Steve none of his economic theories have stood the test of time only his ideological propositions have.

I suppose that's why those schmoes at the Swedish central bank awarded him the "Nobel" Prize in Economics for his permanent income hypothesis. And of course, inflation has nothing to do with money supply.

8:19 a.m.  
Blogger P. M. Jaworski said...

steve: I'm surprised by what you linked to. People often make some sort of personal link between what people believe and what sort of person they are. This is a good link to believe in; many times we judge people based on what they believe, rather than what they do. And that's all right. At least sometimes.

But in the case of people like Friedman (and Marx, for that matter), it is not fair to hate him for believing what he did. And that is just what that guy you linked to happens to do. Hate Friedman.

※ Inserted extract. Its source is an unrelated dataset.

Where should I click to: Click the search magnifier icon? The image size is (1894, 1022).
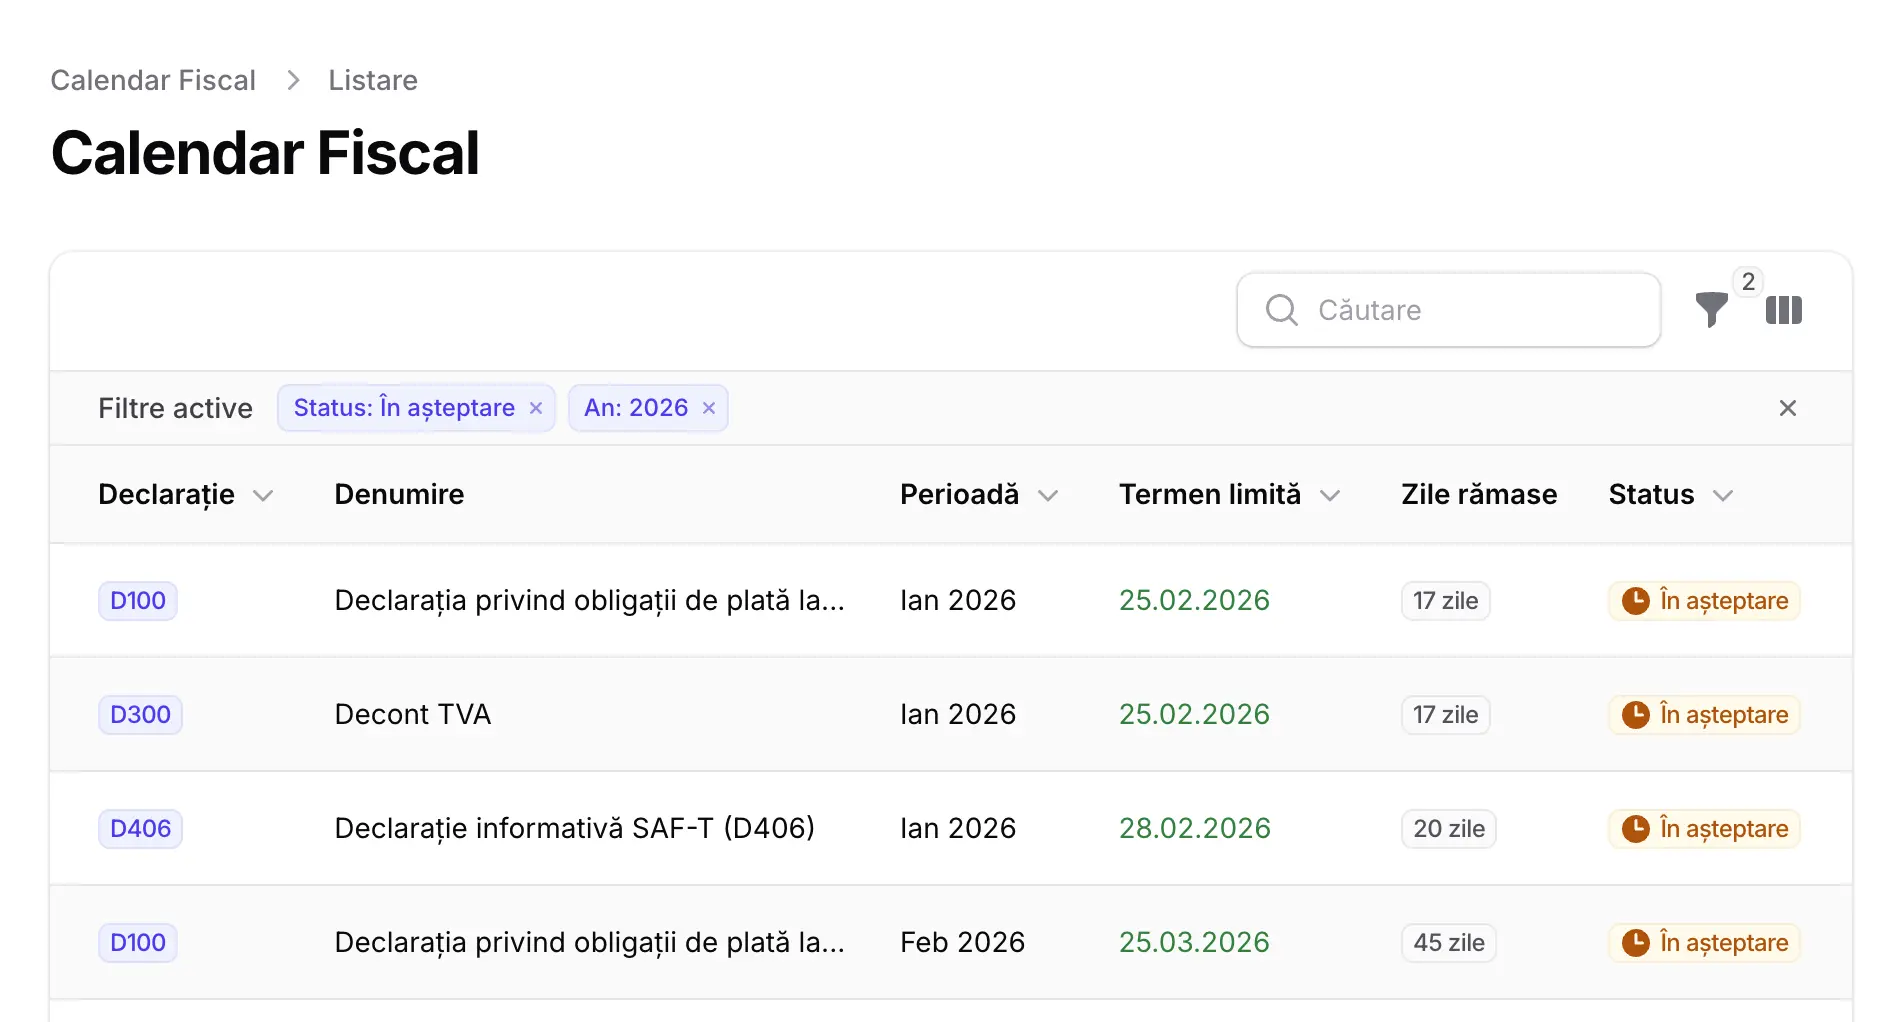[1281, 310]
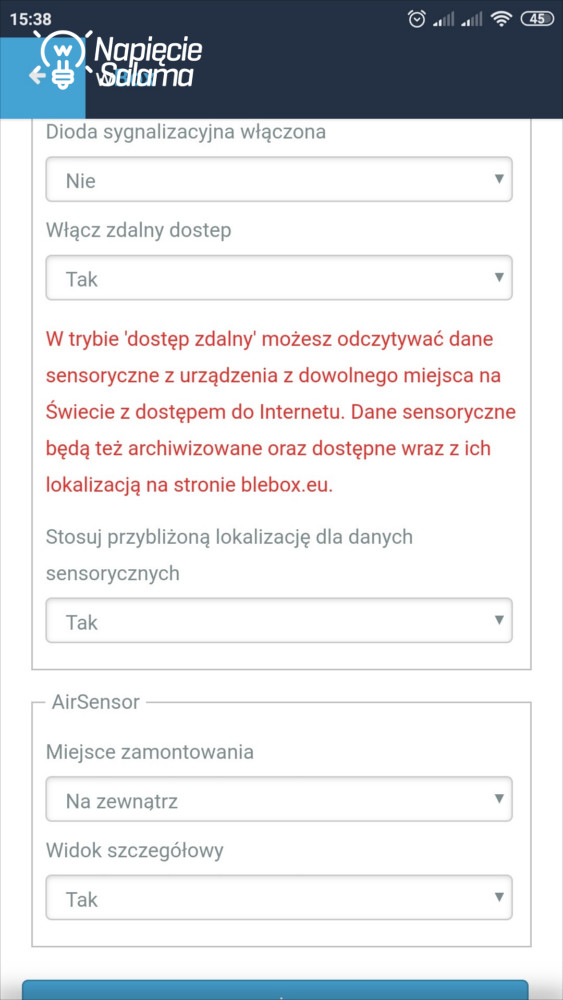Tap the 15:38 clock in status bar
Viewport: 563px width, 1000px height.
coord(31,19)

That's ignorant and atrocious. You can disagree with him. Think, like goodwin does, that his theories won't stand up to criticism. That he was wrong, that his reasoning was flawed, that his opinions are poorly formed and so on. That's all fine and dandy. But hate him? That's extreme...

1:22 p.m.  
Anonymous Anonymous said...

Look the permanent income hypothesis is trivialy true at some high level of abstration (as an aggregation of all individual incomes). But once you start breaking down income levels within the distribution of income and you move into less secure segments it becomes less true. Take a look at what has happened over the last twenty five years. Middle income earners have savaged their savings in order to maintain their standard of living this process was aided an abetted by the provision of private credit on a massive scale. Among these people the mechanics point not to a permanent incomes type explanation but rather towards a generational standard of living expecation hypothesis. Such is more in keeping classical economists like smith and Marx than it is with Friedman's bastardized neoclassical hypotheses which was charmingly designed to counter tecnocratic confidence in managing the economy while at the same time sought to preser4ve the neoclassical insistence that the price system was rersponsive to parametric shifts . In the end I know why central bankers liked the docterine. It changed their operational horizon to the medium to long run and de-politized the short run. It is hard to argue however after the 'greenspan put' that Fed has been all that taken with friedman or that fine tuning (delaying the inevitable correction)does not work. And this points to the problem of Friedman . If Keynes was the economics of the depression Friedman was the economics of the post war boom. Neither of those contexts are relevant today. Friedman's docterines were time bound observations some of which were even bogus at that time.

3:26 p.m.  
Blogger Matt said...

And yet...

- all income groups have more today than they did 50 years ago.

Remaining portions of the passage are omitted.